TASK DETAILS:
For the entries that follow, restate word for word the line containing "The image size is (1054, 879).", the line containing "Click the Sample Rate input field", and every line that lies between them.

(RECORDS FOR PROCESSING begins)

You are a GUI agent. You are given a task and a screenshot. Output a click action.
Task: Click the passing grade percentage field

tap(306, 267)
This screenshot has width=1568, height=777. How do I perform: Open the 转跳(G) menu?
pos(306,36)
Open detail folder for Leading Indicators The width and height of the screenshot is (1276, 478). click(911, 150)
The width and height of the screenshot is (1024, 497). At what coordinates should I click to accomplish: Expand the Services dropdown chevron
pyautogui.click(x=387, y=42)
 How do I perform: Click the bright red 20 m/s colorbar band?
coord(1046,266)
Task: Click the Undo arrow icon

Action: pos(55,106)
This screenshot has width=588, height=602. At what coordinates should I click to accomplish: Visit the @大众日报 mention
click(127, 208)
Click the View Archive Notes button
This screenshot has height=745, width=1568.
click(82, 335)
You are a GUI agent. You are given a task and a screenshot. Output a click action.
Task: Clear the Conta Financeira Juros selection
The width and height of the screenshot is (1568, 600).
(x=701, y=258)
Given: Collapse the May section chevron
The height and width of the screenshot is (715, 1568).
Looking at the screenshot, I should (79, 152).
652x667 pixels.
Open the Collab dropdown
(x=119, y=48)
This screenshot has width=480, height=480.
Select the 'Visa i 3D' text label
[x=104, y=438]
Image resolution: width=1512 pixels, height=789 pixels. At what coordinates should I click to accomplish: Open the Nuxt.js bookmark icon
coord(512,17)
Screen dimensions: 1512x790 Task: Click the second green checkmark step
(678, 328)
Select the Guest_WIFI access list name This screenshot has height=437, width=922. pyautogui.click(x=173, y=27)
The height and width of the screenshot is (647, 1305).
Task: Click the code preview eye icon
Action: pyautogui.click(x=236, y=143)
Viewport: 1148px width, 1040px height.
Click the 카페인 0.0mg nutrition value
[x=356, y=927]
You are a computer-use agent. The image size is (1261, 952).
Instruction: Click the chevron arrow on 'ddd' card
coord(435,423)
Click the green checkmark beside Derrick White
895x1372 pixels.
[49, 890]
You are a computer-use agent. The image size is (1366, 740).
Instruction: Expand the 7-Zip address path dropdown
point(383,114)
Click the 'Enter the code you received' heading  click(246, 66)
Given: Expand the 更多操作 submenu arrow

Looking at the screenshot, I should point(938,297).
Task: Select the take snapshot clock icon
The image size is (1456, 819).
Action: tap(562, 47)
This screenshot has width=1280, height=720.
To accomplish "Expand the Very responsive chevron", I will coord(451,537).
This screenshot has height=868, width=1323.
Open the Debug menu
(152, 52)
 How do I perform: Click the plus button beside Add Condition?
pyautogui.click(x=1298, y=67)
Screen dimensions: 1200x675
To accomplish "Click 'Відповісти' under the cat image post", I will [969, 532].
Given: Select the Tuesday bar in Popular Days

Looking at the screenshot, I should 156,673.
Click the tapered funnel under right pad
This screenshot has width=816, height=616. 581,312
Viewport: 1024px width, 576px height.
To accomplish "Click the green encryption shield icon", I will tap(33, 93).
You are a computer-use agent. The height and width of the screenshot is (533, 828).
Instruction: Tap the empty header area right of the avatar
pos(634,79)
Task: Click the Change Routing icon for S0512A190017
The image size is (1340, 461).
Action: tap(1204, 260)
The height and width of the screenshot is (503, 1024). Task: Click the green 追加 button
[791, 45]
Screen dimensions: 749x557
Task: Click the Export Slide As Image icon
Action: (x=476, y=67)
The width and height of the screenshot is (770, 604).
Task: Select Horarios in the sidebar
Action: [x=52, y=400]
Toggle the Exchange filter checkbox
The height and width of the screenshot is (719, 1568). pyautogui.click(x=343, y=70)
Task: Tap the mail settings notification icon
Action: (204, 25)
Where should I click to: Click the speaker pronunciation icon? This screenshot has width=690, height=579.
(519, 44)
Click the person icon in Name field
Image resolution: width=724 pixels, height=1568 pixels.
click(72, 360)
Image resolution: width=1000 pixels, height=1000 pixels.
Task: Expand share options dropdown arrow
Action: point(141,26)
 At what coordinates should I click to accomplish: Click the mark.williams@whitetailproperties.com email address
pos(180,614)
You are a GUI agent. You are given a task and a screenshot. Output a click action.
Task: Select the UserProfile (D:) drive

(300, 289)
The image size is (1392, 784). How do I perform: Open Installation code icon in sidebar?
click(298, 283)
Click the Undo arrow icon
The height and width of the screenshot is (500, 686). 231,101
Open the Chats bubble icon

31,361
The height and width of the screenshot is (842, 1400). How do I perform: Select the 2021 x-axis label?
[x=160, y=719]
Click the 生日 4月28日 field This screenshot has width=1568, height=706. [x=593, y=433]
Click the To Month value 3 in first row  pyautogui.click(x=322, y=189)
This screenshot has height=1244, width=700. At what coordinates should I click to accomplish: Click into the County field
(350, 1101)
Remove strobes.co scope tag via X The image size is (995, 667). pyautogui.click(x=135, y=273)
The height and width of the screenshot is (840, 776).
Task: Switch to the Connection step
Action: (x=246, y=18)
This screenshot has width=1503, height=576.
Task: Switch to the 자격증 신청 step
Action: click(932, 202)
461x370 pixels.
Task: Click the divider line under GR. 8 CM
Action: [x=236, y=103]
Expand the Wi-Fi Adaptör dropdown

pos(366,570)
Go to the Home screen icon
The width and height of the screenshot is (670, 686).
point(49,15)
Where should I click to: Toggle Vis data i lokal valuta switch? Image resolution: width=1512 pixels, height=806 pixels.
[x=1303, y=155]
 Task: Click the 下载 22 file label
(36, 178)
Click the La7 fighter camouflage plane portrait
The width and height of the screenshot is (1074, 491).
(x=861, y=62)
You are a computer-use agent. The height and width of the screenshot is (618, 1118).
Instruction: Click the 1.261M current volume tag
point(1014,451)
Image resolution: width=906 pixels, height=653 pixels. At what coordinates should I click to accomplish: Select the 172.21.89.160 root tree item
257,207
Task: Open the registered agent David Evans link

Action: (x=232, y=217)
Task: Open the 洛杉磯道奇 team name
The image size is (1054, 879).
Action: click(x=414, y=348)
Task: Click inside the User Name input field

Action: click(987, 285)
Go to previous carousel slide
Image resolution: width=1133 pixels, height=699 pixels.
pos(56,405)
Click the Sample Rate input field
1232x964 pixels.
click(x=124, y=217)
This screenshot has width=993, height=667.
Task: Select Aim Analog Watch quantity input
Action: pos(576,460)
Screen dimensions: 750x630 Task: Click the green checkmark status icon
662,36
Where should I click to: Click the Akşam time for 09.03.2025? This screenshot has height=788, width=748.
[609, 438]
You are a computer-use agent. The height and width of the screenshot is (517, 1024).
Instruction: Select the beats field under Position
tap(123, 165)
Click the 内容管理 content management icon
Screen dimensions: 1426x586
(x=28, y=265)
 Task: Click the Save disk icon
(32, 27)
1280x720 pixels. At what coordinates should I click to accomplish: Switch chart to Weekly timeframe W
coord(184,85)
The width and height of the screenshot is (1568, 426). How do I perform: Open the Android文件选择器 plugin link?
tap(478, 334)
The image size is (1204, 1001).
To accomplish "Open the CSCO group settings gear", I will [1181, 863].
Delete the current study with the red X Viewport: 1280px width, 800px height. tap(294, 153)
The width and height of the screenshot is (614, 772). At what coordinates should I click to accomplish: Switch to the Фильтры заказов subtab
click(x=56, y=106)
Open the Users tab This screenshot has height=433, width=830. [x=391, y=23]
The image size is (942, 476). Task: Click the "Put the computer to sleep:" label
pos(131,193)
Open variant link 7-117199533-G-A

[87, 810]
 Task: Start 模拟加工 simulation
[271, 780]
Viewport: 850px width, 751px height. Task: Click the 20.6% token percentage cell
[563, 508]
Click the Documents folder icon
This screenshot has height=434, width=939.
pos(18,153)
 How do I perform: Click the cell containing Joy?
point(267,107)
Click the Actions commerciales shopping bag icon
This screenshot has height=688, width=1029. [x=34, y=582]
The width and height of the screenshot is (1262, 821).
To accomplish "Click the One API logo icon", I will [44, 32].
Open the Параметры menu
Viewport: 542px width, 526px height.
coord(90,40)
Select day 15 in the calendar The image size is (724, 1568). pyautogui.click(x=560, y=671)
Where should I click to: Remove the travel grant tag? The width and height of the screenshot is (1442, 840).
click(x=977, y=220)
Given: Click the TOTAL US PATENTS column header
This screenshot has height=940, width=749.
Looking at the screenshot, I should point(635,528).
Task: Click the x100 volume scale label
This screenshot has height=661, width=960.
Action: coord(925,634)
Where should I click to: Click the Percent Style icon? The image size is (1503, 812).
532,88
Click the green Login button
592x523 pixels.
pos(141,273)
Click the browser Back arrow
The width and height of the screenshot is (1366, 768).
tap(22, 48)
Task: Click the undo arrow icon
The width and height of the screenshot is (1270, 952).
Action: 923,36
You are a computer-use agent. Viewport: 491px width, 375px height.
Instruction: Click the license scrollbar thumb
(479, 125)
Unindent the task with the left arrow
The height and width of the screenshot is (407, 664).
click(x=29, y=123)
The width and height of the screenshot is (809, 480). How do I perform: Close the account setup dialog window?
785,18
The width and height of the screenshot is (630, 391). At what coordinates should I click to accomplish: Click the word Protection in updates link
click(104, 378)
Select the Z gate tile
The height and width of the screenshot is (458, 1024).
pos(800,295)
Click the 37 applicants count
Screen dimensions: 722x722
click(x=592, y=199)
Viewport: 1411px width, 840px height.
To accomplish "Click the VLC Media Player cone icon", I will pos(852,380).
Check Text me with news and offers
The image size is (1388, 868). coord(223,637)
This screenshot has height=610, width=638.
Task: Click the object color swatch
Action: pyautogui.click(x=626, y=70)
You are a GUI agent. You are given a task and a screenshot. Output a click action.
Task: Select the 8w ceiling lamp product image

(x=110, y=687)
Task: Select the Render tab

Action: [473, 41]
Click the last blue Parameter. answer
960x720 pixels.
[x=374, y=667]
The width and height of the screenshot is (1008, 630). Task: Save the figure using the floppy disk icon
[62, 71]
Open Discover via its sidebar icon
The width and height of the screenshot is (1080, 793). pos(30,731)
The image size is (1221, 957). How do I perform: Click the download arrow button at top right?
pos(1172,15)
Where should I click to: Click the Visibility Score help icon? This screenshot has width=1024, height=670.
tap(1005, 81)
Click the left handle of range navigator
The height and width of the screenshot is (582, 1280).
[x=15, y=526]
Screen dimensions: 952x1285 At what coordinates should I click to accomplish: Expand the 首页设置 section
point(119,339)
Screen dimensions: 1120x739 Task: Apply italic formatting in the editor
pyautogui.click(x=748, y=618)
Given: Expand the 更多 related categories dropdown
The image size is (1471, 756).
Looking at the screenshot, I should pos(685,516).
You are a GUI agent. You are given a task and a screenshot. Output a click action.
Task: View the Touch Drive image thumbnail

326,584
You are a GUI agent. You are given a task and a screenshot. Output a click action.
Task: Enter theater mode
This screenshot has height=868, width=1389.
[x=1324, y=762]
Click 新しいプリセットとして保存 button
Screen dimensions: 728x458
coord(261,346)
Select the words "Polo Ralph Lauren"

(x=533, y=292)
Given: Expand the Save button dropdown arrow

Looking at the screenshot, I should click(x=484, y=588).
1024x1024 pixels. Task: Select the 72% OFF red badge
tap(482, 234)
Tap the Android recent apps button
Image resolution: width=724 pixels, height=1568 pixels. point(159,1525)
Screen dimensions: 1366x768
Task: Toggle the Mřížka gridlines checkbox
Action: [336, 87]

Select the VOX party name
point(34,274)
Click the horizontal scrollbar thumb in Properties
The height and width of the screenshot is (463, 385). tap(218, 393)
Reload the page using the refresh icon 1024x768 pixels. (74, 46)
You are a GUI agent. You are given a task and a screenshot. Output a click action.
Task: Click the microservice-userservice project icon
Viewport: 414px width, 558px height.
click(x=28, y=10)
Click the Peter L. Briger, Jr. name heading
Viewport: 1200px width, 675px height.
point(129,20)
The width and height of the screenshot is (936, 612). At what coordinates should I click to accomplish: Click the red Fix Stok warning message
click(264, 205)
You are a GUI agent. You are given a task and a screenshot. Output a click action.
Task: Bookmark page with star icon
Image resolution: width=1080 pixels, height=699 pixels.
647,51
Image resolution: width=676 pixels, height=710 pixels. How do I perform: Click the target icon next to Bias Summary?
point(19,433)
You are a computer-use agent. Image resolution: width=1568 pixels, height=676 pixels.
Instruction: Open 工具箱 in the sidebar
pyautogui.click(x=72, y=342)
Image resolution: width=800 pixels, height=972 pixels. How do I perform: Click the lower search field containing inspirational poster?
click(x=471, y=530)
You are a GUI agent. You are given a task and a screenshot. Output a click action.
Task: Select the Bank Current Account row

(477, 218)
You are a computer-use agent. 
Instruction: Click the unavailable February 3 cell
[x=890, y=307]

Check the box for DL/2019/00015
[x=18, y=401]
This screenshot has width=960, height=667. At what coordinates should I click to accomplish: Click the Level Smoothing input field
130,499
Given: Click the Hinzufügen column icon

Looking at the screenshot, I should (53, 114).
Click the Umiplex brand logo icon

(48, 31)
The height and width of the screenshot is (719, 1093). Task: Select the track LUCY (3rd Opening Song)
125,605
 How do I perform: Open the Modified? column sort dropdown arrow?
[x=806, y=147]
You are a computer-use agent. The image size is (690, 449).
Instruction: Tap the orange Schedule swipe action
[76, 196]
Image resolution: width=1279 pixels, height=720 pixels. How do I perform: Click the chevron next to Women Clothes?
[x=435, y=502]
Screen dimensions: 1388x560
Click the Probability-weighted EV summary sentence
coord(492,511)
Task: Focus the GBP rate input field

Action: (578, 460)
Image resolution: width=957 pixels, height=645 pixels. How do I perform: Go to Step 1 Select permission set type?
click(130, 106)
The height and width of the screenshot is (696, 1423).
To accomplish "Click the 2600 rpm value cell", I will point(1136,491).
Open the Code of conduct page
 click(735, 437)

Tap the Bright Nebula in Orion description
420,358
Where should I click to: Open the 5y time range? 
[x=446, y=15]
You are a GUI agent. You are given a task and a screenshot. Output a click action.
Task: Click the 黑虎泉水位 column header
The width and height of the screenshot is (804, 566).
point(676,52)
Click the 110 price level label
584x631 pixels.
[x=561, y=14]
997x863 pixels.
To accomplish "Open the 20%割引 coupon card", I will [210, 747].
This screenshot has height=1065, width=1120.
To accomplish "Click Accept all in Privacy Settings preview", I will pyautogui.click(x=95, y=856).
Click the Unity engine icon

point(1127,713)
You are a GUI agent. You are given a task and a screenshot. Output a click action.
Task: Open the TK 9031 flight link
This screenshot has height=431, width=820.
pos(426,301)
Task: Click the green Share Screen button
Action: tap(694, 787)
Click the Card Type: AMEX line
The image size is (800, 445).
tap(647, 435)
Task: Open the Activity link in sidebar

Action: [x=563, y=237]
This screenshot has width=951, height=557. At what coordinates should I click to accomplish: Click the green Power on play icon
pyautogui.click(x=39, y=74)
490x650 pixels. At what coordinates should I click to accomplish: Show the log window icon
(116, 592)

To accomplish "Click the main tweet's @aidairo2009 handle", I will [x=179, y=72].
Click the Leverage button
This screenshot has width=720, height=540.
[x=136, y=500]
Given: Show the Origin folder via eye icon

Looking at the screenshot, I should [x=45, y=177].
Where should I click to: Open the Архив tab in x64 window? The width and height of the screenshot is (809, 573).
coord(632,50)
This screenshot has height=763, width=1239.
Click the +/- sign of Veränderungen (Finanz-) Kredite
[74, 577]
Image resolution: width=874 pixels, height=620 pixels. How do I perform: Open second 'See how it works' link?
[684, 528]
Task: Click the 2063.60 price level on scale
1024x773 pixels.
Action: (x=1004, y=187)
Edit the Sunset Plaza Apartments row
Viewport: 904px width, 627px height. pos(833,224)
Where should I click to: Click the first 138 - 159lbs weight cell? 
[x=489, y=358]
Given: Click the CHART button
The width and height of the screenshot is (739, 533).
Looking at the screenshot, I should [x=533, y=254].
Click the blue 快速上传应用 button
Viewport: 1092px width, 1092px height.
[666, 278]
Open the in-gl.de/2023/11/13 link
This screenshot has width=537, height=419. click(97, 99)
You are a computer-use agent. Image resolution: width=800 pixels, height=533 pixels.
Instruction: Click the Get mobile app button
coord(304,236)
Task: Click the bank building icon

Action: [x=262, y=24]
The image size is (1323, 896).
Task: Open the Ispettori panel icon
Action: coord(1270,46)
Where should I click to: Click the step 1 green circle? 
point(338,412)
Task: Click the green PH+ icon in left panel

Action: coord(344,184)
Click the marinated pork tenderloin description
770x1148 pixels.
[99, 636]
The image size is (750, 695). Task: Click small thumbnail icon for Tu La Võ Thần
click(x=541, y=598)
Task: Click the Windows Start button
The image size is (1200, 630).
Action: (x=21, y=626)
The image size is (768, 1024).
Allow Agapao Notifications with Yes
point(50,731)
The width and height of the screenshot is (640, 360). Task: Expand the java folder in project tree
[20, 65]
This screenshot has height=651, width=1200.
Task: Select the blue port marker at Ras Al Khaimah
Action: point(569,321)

(RECORDS FOR PROCESSING ends)

RESULT OF THE EXERCISE:
The image size is (1054, 879).
Action: click(x=414, y=348)
Task: Click inside the User Name input field

Action: click(987, 285)
Go to previous carousel slide
Image resolution: width=1133 pixels, height=699 pixels.
pos(56,405)
Click the Sample Rate input field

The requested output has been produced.